The answer is...you!

According to millennials who answered a global survey by the World Economic Forum in 2017 about the world's most critical problems, nearly half (48.8%) of the survey participants chose climate change as their top concern, and 78.1% said they would be willing to change their lifestyle to protect the environment.

My own reality check came at the dinner table when my grandfather, after finishing his food, poured a glass of water into his soup bowl, swished the water around and then drank it. While everyone around him made crude faces and looked at him in shock, he pointed out that in doing this he had put no food to waste and saved water that would have been used by the dishwasher. In truth, there was no fault in his action except that younger generations are born and brought up in a culture where wasting is acceptable.

Another one of his environmental philosophies is to only take as much as you will need. Our society has been accustomed to excess in all facets of our lives. While people from other countries take showers with a single gallon of water, we waste thousands on long showers.
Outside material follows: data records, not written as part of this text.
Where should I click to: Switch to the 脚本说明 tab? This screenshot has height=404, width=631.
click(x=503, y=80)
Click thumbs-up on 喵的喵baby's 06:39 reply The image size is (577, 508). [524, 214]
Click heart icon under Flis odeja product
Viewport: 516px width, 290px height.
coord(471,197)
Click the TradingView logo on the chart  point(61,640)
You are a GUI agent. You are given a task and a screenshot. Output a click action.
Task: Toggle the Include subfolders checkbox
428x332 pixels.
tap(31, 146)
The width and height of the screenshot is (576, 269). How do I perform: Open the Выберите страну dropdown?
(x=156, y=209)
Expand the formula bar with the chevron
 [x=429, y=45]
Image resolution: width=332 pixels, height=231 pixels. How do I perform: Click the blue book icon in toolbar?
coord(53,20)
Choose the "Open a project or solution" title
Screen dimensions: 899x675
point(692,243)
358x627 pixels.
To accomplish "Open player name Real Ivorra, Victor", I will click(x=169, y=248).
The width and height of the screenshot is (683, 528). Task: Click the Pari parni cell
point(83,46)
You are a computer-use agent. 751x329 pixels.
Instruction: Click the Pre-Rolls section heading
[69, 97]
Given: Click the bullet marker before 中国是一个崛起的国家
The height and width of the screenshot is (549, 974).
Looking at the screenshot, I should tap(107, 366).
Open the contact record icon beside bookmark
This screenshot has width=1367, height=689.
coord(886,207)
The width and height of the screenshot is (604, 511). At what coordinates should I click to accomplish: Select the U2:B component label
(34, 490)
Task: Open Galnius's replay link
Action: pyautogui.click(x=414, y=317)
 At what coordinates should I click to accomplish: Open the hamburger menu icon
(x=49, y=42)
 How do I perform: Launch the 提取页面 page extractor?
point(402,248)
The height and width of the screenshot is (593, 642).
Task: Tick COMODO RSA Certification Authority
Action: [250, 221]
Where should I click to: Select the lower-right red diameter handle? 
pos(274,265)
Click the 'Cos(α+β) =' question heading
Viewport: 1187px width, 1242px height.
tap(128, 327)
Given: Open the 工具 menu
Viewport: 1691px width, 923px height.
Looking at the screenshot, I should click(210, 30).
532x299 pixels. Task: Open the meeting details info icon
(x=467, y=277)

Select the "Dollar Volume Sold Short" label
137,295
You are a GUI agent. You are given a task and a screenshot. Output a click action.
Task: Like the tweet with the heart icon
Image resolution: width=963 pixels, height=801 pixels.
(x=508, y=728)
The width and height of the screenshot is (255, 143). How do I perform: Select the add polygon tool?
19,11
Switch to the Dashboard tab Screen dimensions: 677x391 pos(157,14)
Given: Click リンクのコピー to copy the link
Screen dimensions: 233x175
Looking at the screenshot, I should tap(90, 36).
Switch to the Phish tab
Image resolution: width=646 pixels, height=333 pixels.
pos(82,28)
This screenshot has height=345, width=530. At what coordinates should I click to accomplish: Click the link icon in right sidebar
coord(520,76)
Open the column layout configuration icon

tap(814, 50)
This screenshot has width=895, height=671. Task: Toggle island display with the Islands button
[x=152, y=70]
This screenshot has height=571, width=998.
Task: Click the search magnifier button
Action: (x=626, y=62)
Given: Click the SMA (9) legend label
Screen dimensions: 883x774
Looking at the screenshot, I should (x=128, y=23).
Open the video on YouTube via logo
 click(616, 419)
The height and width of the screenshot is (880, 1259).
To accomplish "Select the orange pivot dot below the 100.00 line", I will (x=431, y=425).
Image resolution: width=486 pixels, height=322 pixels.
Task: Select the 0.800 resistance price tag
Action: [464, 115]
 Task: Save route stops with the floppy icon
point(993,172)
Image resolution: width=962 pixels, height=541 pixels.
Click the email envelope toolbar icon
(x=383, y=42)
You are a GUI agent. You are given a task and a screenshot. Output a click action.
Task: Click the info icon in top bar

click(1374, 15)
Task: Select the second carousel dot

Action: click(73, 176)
In the dining hall just yesterday, I saw dozens of students throw away plates of untouched food, likely not giving that action any thought ever again.

So, what's being done to save our throw-away society?

1. In hopes of keeping up with the British government's push to reduce their plastic waste output, McDonald's unveiled a plan to accomplish this by running a trial with paper straws instead of plastic straws in their UK and Ireland locations.

2. Kroger recently announced that they would phase out their iconic, single use brown plastic bags by the year 2025.

3. Attempting to make a dent in the plastic waste output that is created by discarded soda bottles, SodaStream developed a product that allows users to create their own flavored, carbonated beverages at home.

The truth is, environmental consciousness is more important now than ever before. With initiatives, plans and motives by corporations small and large alike, what was once a throw-away society looks to be headed in a direction focused on saving Earth. As we look to the future, keep in mind the adage, "Leave things better than you found them."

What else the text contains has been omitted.